Even so, some in crypto are about as keen on being dumped in the fintech bucket as they are about dealing with increasing regulatory scrutiny. Crypto OGs tend to dislike this kind of encroachment because they see it as antithetical to the purpose of Bitcoin – that is, to provide an electronic cash system based on privacy and disintermediation.
Ziegler recalls that digital lending platforms felt similarly irrelevant to fintech when they burst onto the scene around 2010. “It’s natural, as the space is evolving, to have these existential questions, especially where there are use cases that are not purely financial,” she said.
In recent years, crypto has attracted a level of mainstream attention that means the authorities can’t ignore it (especially after the 2017 run up, and less favorably, with last week’s big Twitter hack). This has pros and cons. Being recognised as a valid entity comes with certain privileges for crypto companies, such as being able to open a bank account. But it also comes with regulatory responsibilities.

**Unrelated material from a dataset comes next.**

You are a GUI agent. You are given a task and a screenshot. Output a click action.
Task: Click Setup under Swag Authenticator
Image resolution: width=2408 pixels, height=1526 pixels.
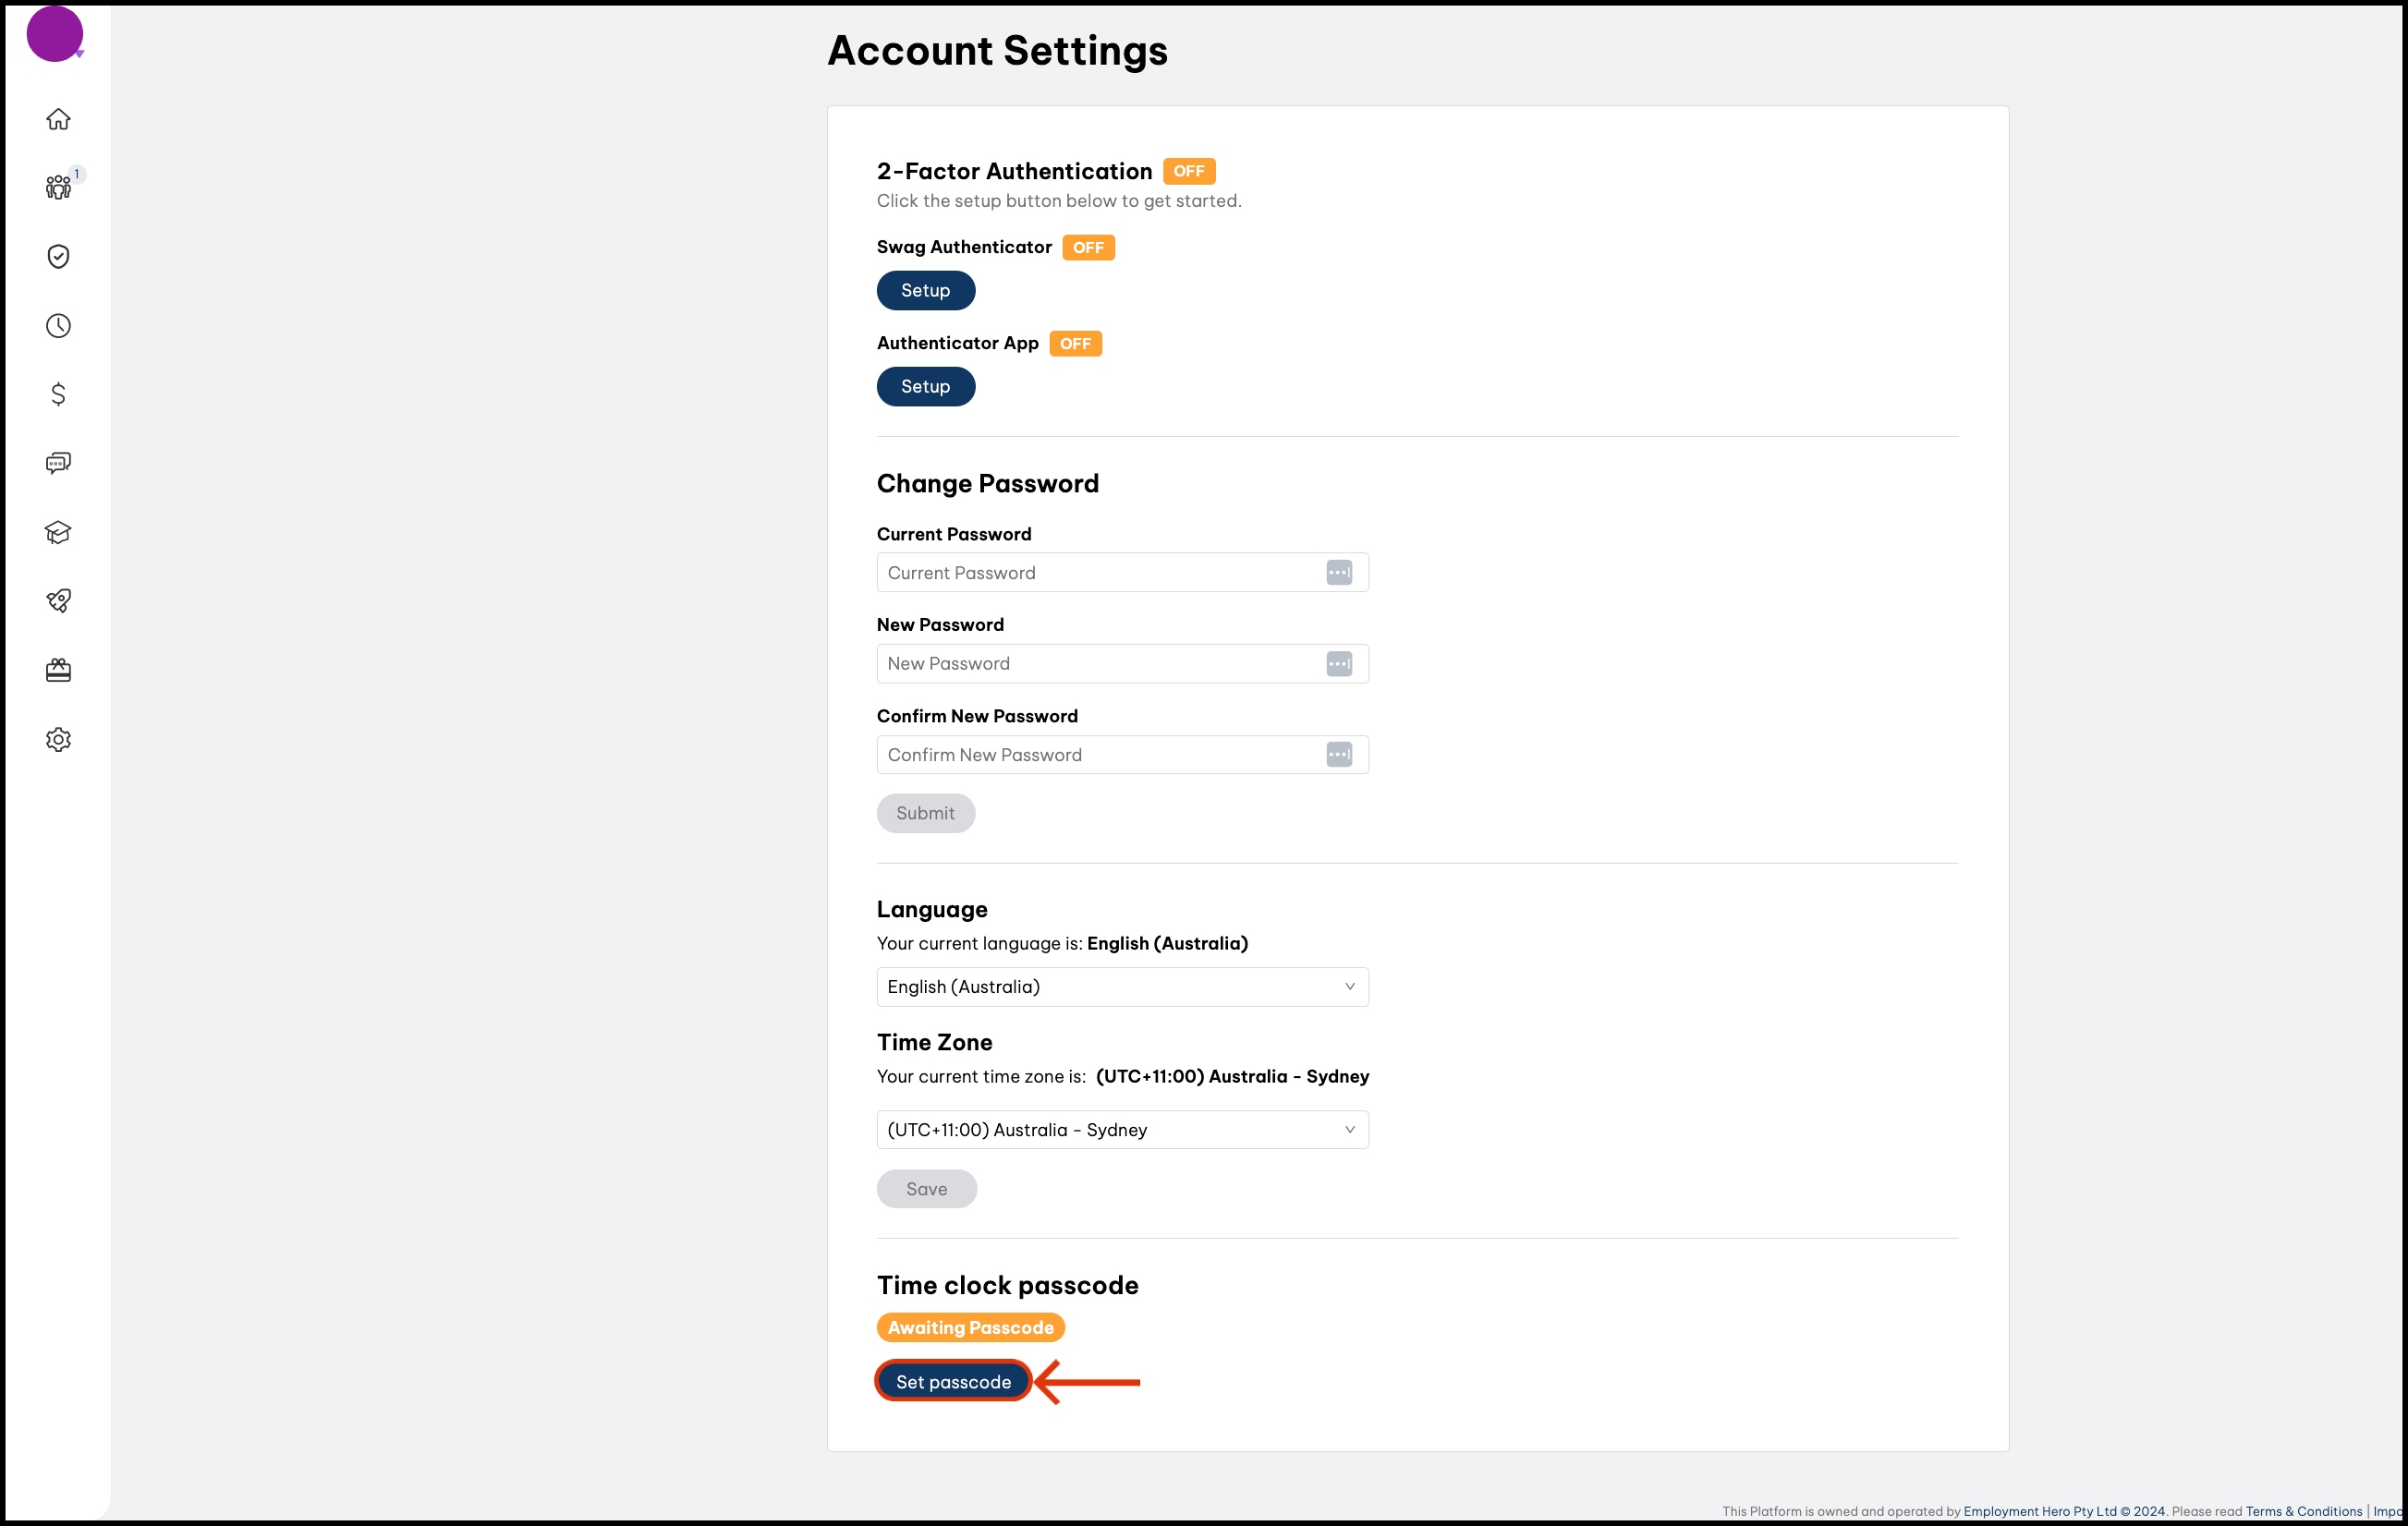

And when the regulators are doing their planning for 2021, they’ll be referencing aggregated sources of industry data like CCAF’s COVID-19 study (the report is due in September). Under these circumstances, as much as crypto might insist upon its uniqueness, if it refuses to participate under the common fintech banner, it risks being overlooked by the kind of decision makers who are far less emotionally invested in the definition.